Sendo sincero, após 20 horas de jogo e duas telas de crédito, eu não tenho certeza se realmente zerei o jogo, talvez sim? talvez não? É uma parada meio Getting Over It que você pode terminar onde quiser e meio que tá tudo bem? Ou não? Eu realmente não sei. Eu juro que busquei por todos os cantos algo que se aproximasse de alguma resposta: tomar decisões diferentes, refazer momentos inteiros do jogo revirando tudo, e até agora eu não sei dizer se existe uma real verdade, se existe algo confiável em que eu posso acreditar e em consequência passar nessa análise. 

Buscar respostas para aquilo que não entendemos é o que move a humanidade desde o primórdio daquilo que entendemos como vida, e é frustrante não chegar em algum resultado. Talvez tenha e ok, e se realmente não tiver, tudo bem, eu aceito isso como uma batalha que perdi. Não de um jeito em que eu me sinta mal, mas reconhecendo que meu oponente foi sagaz. Eu estou bem com o que recebi e com o que experienciei, foi algo realmente mágico.

No mais, Everhood 2 é uma clássica sequência: mais, maior e melhor. É um dos jogos que eu mais estava esperando jogar. Espero que esse ano, já com o seu nome no imaginário popular, ele se torne ainda maior e tenha o devido reconhecimento do público que faltou em seu título antecessor.

Para além de uma não-convencional experiência de RPG de ação, é uma viagem ao centro do seu ser. A mistura de comédia e existencialismo dá o tom para todo o cinismo envolvente que o texto do jogo traz, e sempre ao passar de uma aventura a vontade de nunca sair de lá é latente. Desde a melancia que parece o Big Boss de Metal Gear Solid até a confabulação de um golpe de estado, existem diversos mundos para ver e sinto falta de todos eles.

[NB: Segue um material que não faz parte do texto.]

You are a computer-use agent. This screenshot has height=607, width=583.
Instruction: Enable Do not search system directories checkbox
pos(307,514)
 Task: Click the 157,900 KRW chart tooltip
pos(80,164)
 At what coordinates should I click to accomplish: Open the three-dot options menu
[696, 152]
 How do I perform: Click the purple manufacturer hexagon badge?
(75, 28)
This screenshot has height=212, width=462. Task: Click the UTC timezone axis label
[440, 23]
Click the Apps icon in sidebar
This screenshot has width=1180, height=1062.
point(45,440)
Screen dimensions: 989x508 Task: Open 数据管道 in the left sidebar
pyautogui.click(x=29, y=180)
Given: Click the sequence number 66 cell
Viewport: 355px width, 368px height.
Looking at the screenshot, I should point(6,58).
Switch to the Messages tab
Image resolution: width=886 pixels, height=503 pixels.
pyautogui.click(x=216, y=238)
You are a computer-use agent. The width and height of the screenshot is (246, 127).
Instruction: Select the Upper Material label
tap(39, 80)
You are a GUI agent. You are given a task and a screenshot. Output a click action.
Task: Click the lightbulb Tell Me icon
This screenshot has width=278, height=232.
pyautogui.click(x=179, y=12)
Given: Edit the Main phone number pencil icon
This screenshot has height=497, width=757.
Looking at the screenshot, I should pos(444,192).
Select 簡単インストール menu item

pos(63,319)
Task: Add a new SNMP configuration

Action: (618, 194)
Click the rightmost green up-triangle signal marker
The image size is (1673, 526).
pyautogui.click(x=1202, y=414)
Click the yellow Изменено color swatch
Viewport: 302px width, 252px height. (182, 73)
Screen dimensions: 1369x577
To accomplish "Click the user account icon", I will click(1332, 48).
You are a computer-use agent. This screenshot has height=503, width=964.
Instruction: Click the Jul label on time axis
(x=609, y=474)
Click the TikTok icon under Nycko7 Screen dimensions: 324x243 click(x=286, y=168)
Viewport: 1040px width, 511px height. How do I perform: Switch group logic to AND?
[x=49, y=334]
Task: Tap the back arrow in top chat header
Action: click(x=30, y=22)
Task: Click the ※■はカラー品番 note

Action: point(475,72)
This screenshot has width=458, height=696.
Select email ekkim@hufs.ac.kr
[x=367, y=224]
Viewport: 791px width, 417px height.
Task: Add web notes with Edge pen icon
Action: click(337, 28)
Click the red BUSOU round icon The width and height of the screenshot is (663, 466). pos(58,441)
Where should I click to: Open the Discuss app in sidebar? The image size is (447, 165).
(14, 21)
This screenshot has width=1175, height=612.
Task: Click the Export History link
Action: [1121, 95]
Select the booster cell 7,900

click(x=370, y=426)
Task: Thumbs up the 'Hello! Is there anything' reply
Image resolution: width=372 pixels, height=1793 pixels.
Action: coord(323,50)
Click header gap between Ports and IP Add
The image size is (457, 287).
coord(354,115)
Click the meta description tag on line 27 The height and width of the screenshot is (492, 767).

E, ao deixar claro de onde vem as suas inspirações, é nítido que Everhood 2 é um projeto que tem muito coração e muita consciência de si e de onde está inserido. Acho importante ter isso em mente quando você finalizar o jogo, funciona quase como uma anagnórise em um roteiro, toda a jornada é ressignificada, mesmo que o significado para mim e para você seja diferente, não existe um certo, mas existe o subtexto.

Imortalidade e verdade são, respectivamente, temas de ambos os Everhood, temas caros a qualquer humano que tente buscar viver fora de suas amarras e, em resposta, o jogo em questão, livre de qualquer pudor, vem te avisar que isso é possível. Desprender das convenções; quebrar as correntes da normalidade, mesmo que em troca da sua alma. Mas saiba que não será um caminho fácil. A verdade é uma trilha a se seguir, e isso nunca acaba em Everhood 2.

Uma cópia de Everhood 2 para PC foi concedida pela Foreign Gnomes para análise no Recanto do Dragão.